:: Dataset excerpts ::
#####

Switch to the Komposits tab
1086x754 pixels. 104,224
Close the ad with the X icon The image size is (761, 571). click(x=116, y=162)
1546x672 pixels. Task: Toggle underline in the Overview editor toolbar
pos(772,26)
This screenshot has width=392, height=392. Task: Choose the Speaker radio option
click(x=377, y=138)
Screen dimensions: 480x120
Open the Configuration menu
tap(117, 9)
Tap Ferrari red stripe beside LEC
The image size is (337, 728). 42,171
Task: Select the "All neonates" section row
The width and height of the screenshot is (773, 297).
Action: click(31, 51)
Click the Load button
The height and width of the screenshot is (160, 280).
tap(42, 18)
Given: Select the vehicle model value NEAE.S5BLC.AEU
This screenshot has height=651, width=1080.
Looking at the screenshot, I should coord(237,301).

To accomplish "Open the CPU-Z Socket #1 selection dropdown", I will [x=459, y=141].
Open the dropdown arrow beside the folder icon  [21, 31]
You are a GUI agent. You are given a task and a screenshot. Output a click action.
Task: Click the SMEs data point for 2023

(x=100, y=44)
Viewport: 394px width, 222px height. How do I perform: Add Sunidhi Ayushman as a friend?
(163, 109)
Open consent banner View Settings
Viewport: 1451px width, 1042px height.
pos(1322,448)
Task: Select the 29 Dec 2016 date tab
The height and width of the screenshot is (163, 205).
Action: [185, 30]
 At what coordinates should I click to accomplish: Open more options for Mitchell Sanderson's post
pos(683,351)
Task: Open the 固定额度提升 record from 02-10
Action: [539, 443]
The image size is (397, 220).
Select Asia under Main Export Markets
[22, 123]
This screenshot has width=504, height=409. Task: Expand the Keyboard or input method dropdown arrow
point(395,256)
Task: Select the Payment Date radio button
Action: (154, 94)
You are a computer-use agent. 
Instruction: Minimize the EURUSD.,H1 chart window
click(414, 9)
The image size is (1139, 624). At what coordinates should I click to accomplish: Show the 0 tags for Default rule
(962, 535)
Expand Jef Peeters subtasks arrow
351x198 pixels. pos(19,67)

#####

:: Directions ::
Rewrite the lines from the first one through the line containing "Open the dropdown", replacing "Configuration" with "Settings" and leaving the rest untouched.

:: Complete answer ::
Switch to the Komposits tab
1086x754 pixels. 104,224
Close the ad with the X icon The image size is (761, 571). click(x=116, y=162)
1546x672 pixels. Task: Toggle underline in the Overview editor toolbar
pos(772,26)
This screenshot has width=392, height=392. Task: Choose the Speaker radio option
click(x=377, y=138)
Screen dimensions: 480x120
Open the Settings menu
tap(117, 9)
Tap Ferrari red stripe beside LEC
The image size is (337, 728). 42,171
Task: Select the "All neonates" section row
The width and height of the screenshot is (773, 297).
Action: click(31, 51)
Click the Load button
The height and width of the screenshot is (160, 280).
tap(42, 18)
Given: Select the vehicle model value NEAE.S5BLC.AEU
This screenshot has height=651, width=1080.
Looking at the screenshot, I should coord(237,301).

To accomplish "Open the CPU-Z Socket #1 selection dropdown", I will [x=459, y=141].
Open the dropdown arrow beside the folder icon  [21, 31]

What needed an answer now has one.